- YOUR INSTRUCTIONS -
Please reproduce the records below exactly, omitting any pictures they contain.

- - -

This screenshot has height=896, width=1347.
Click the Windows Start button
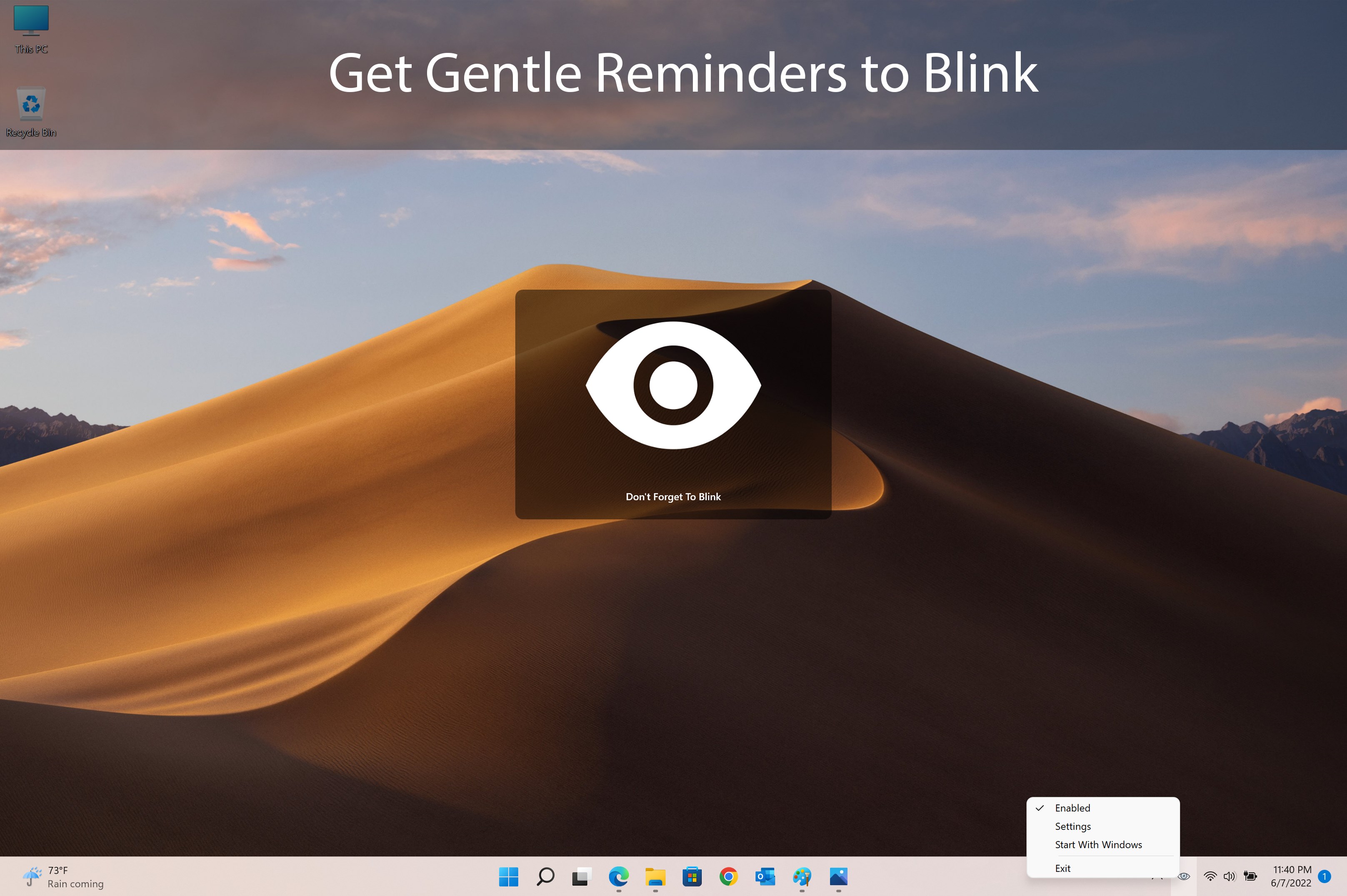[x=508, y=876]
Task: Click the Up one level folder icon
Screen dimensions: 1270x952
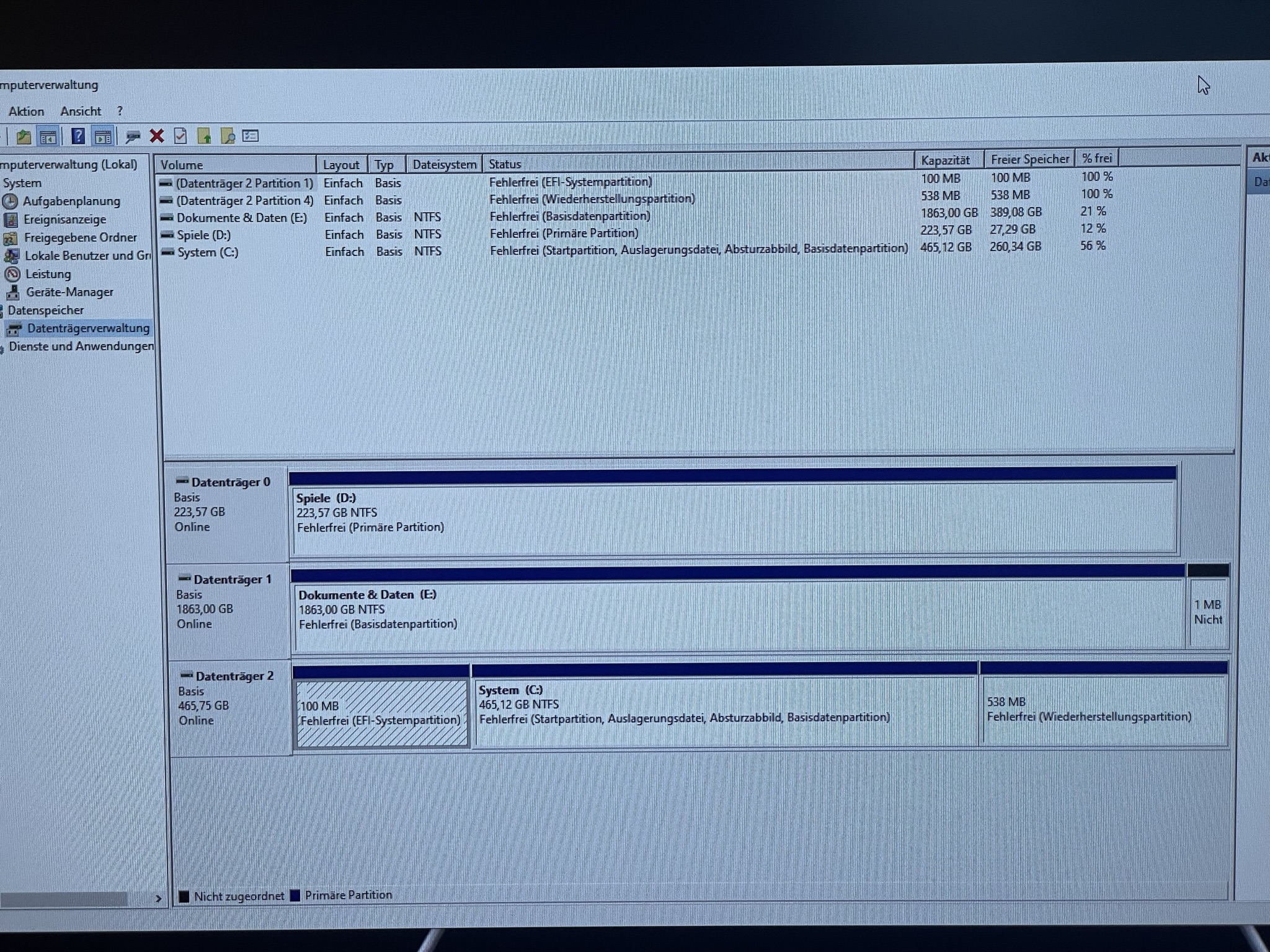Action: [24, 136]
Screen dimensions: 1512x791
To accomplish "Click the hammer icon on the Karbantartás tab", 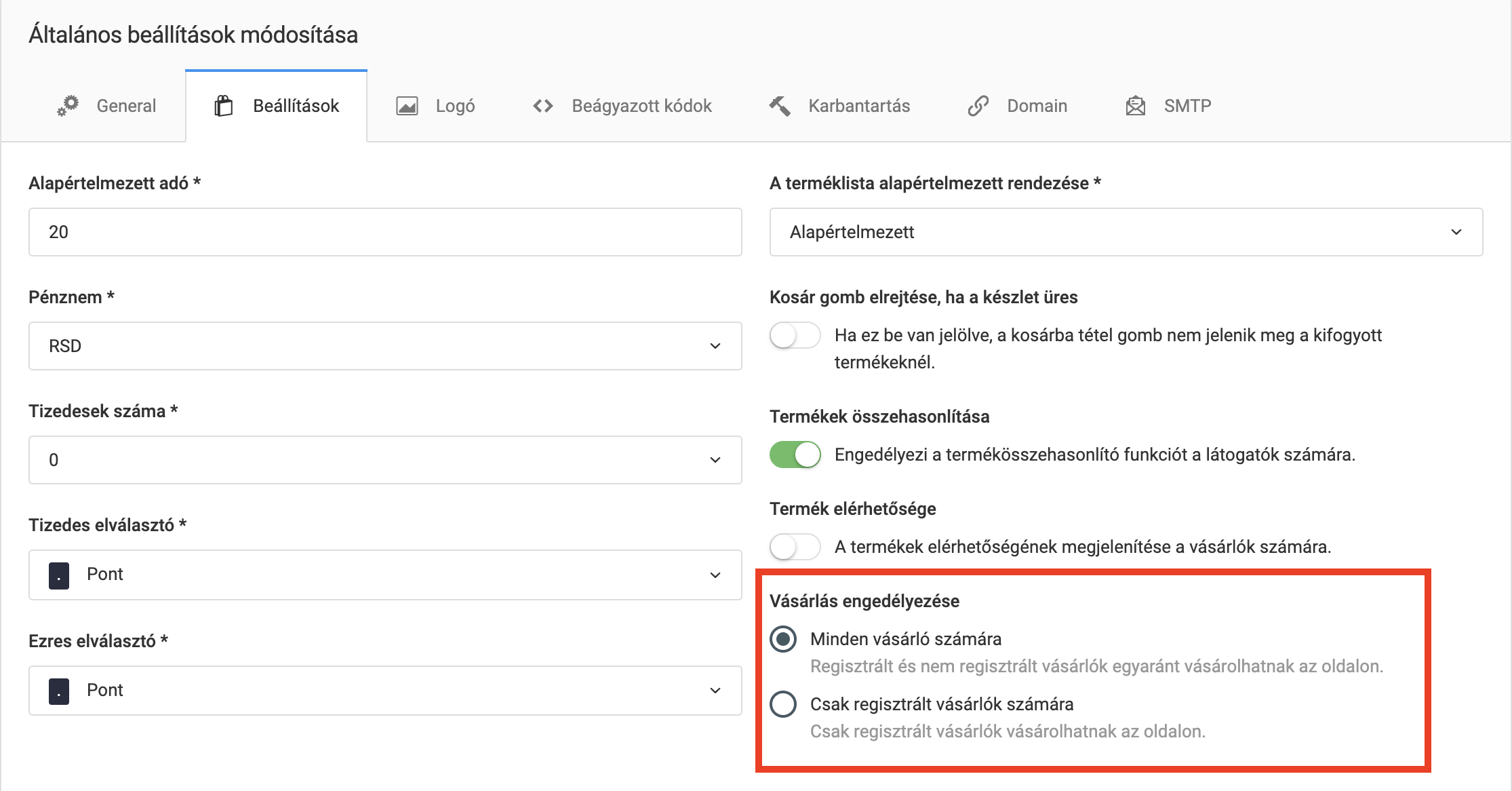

- - -

- RESPONSE BELOW -
This screenshot has height=896, width=1347.
Click the Windows Start button
[x=508, y=876]
Task: Click the Up one level folder icon
Screen dimensions: 1270x952
Action: [24, 136]
Screen dimensions: 1512x791
To accomplish "Click the hammer icon on the Karbantartás tab", 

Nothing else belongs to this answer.